Recalling the sequence of events from the past two weeks, Cabrera says he received a phone message from a resident in Solvang late on Friday, September 7, who believed she had Bagrada bugs in her backyard garden. By Monday, Cabrera said he had multiple phone calls and emails reporting Bagrada bugs everywhere from a school garden on the Mesa to private residences in Mission Canyon.
“It was just all of a sudden but I still didn’t have an actual sample to confirm.” explained Cabrera. Turns out he wouldn’t have to wait for very long to get one. On his bike commute to work Tuesday morning, right alongside County Dump Road in a “scraggly patch of mustard plant,” Cabrera himself became an eye-witness to the invasion. “I took a closer look and sure enough, they were there.” Since then, reports of Bagrada infestations have continued to come in to both the Ag Commissioners Office and the Santa Barbara County Farm Bureau headquarters from backyard growers as well as bigger operators like Thompson.
In fact, according to Surendra Dara, the strawberry and vegetable crop advisor for University of California Cooperative Extension, who monitors ag operations throughout the tri-county area, the bugs are now being reported as far north as San Luis Obispo County (Arroyo Grande to be exact) as well as to the south in a few of Oxnard’s strawberry fields.

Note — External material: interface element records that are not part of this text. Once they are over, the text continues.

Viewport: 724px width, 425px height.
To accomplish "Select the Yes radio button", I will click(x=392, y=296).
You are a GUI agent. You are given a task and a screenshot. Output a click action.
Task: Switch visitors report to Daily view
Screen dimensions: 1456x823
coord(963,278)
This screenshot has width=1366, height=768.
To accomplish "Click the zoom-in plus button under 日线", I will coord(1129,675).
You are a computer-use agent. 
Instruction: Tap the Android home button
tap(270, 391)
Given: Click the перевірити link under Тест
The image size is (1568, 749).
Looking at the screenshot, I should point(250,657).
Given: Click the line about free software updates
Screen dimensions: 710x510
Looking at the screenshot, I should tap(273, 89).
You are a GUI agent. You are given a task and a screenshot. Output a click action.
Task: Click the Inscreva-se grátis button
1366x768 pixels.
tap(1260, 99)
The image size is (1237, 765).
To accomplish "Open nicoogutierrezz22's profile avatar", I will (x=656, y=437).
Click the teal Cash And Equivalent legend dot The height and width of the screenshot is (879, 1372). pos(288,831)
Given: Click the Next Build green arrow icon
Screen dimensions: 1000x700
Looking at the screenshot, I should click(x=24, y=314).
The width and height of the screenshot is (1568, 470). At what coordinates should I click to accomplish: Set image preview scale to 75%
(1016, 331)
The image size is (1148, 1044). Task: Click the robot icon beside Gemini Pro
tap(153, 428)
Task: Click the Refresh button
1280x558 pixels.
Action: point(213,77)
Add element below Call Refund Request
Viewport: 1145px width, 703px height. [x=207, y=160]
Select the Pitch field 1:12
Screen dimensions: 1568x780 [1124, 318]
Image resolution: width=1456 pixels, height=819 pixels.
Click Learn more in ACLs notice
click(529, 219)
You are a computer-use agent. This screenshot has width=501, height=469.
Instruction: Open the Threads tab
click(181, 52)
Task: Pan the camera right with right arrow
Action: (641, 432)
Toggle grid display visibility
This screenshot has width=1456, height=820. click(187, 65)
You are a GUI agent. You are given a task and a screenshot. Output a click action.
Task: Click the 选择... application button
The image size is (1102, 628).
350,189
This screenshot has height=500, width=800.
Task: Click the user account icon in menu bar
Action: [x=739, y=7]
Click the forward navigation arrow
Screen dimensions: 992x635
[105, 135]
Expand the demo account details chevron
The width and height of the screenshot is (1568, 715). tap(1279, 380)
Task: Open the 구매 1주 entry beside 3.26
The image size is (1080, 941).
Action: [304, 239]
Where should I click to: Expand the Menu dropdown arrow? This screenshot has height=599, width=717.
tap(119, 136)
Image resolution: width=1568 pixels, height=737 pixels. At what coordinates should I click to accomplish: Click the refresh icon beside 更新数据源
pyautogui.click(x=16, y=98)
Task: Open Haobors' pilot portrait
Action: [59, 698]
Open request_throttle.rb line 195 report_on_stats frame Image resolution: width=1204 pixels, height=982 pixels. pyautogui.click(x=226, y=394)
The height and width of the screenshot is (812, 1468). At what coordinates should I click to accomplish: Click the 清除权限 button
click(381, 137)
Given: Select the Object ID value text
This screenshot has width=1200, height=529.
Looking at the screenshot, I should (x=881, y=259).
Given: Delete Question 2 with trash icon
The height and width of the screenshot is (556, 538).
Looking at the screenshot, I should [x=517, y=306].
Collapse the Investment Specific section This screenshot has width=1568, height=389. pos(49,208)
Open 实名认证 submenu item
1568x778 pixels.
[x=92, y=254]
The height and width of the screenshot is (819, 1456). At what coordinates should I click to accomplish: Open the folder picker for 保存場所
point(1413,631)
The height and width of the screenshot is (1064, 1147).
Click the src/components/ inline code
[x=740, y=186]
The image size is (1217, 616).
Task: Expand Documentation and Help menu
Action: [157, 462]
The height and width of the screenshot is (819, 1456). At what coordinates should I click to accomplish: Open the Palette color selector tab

The Bagrada – which has a tell-tale smell like its fellow stink-bug family members – does its damage by feeding on plants, typically young cole crops such as cabbage and cauliflower and broccoli. It sucks the juices from the bite and leaves a toxic sort of saliva at the scene of the crime that can cause the plant to die even after the bug has left. Further, even if the Bagrada’s sap-sucking ways aren’t fatal, they can cause extensive wilting and yellowing, and stunt the growth of their hosts.
Adding to their nastiness, says Cabrera, is the fact that Bagradas are capable of flying up wind to find new plants to feast on, and that they lay most of their eggs in the soil, thus making traditional predators worthless as possible controls. Unfortunately, explained Cabrera, very little is actually understood about the pest due to its relatively new presence in these parts, and thus effective non-toxic and even toxic controls are a big unknown. In fact, there is no registered pesticide for the Bagrada bug in California. “They are so new everyone is still trying to figure out what works on them,” Cabrera summed up.
Though he suspects that growers who already use various pesticides will soon be able to keep the new interlopers at bay, Cabrera reckons the “real problems” will be for organic growers and home gardeners who prefer not to use chemicals. “Eventually, I think we are probably going to have to look at some sort of biological control,” he concluded.
In the meantime, folks like Chris Thompson are working overtime to find a solution that works for them before their current round of crops is lost to the African invader. “Every organic farmer in the area that I have talked to has found these things. They came on so quick and so fast and so vast everyone is really just spinning out,” said Thompson late this week. Adding that he and others are already a few days into using at-home “jar tests,” which involves placing samples of the pest in a controlled environment and introducing various natural pesticides to try and find a counter-punch to the seemingly overnight invasion, Thompson remained optimistic, “The organic community is really rallying together and talking about what might work. We are all in this together.”